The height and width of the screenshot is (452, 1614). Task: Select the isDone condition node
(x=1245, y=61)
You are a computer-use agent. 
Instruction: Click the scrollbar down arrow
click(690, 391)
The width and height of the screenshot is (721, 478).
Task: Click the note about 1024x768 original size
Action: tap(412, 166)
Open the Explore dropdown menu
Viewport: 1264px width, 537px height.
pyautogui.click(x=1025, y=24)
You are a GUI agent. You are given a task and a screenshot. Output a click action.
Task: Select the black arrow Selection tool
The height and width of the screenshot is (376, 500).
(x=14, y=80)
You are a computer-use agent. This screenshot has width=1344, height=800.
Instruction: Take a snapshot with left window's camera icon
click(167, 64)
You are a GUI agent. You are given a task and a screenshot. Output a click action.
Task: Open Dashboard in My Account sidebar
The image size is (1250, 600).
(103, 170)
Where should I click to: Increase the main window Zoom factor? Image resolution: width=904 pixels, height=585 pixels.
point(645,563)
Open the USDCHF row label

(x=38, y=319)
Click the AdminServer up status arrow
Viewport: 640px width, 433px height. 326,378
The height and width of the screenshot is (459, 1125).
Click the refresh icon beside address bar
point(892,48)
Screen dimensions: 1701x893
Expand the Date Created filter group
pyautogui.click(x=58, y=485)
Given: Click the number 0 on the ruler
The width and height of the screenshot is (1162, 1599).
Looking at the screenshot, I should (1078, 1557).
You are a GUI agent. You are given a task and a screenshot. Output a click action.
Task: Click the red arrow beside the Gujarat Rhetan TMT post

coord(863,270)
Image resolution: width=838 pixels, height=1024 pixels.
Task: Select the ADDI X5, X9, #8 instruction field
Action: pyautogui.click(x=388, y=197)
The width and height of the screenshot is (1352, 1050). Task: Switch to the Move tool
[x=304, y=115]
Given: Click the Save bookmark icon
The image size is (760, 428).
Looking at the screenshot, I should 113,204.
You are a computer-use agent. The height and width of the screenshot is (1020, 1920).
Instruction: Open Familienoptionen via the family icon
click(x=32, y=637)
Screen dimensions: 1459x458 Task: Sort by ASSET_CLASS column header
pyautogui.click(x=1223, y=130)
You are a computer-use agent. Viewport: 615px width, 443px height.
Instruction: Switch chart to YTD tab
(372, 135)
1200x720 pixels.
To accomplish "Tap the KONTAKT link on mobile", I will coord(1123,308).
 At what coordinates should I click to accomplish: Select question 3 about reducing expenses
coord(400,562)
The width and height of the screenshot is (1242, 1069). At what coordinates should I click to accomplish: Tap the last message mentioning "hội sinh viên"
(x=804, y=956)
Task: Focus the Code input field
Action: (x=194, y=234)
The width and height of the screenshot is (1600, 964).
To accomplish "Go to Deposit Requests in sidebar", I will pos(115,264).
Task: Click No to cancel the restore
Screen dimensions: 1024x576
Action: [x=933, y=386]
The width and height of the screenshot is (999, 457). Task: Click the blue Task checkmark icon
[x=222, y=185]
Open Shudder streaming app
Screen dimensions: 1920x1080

================================

## WORK TO BE COMPLETED
What you return must match the data word for word.

## EXERCISE RESPONSE
The height and width of the screenshot is (452, 1614). Task: Select the isDone condition node
(x=1245, y=61)
You are a computer-use agent. 
Instruction: Click the scrollbar down arrow
click(690, 391)
The width and height of the screenshot is (721, 478).
Task: Click the note about 1024x768 original size
Action: tap(412, 166)
Open the Explore dropdown menu
Viewport: 1264px width, 537px height.
pyautogui.click(x=1025, y=24)
You are a GUI agent. You are given a task and a screenshot. Output a click action.
Task: Select the black arrow Selection tool
The height and width of the screenshot is (376, 500).
(x=14, y=80)
You are a computer-use agent. This screenshot has width=1344, height=800.
Instruction: Take a snapshot with left window's camera icon
click(167, 64)
You are a GUI agent. You are given a task and a screenshot. Output a click action.
Task: Open Dashboard in My Account sidebar
The image size is (1250, 600).
(103, 170)
Where should I click to: Increase the main window Zoom factor? Image resolution: width=904 pixels, height=585 pixels.
point(645,563)
Open the USDCHF row label

(x=38, y=319)
Click the AdminServer up status arrow
Viewport: 640px width, 433px height. 326,378
The height and width of the screenshot is (459, 1125).
Click the refresh icon beside address bar
point(892,48)
Screen dimensions: 1701x893
Expand the Date Created filter group
pyautogui.click(x=58, y=485)
Given: Click the number 0 on the ruler
The width and height of the screenshot is (1162, 1599).
Looking at the screenshot, I should (1078, 1557).
You are a GUI agent. You are given a task and a screenshot. Output a click action.
Task: Click the red arrow beside the Gujarat Rhetan TMT post

coord(863,270)
Image resolution: width=838 pixels, height=1024 pixels.
Task: Select the ADDI X5, X9, #8 instruction field
Action: pyautogui.click(x=388, y=197)
The width and height of the screenshot is (1352, 1050). Task: Switch to the Move tool
[x=304, y=115]
Given: Click the Save bookmark icon
The image size is (760, 428).
Looking at the screenshot, I should 113,204.
You are a computer-use agent. The height and width of the screenshot is (1020, 1920).
Instruction: Open Familienoptionen via the family icon
click(x=32, y=637)
Screen dimensions: 1459x458 Task: Sort by ASSET_CLASS column header
pyautogui.click(x=1223, y=130)
You are a computer-use agent. Viewport: 615px width, 443px height.
Instruction: Switch chart to YTD tab
(372, 135)
1200x720 pixels.
To accomplish "Tap the KONTAKT link on mobile", I will coord(1123,308).
 At what coordinates should I click to accomplish: Select question 3 about reducing expenses
coord(400,562)
The width and height of the screenshot is (1242, 1069). At what coordinates should I click to accomplish: Tap the last message mentioning "hội sinh viên"
(x=804, y=956)
Task: Focus the Code input field
Action: (x=194, y=234)
The width and height of the screenshot is (1600, 964).
To accomplish "Go to Deposit Requests in sidebar", I will pos(115,264).
Task: Click No to cancel the restore
Screen dimensions: 1024x576
Action: [x=933, y=386]
The width and height of the screenshot is (999, 457). Task: Click the blue Task checkmark icon
[x=222, y=185]
Open Shudder streaming app
Screen dimensions: 1920x1080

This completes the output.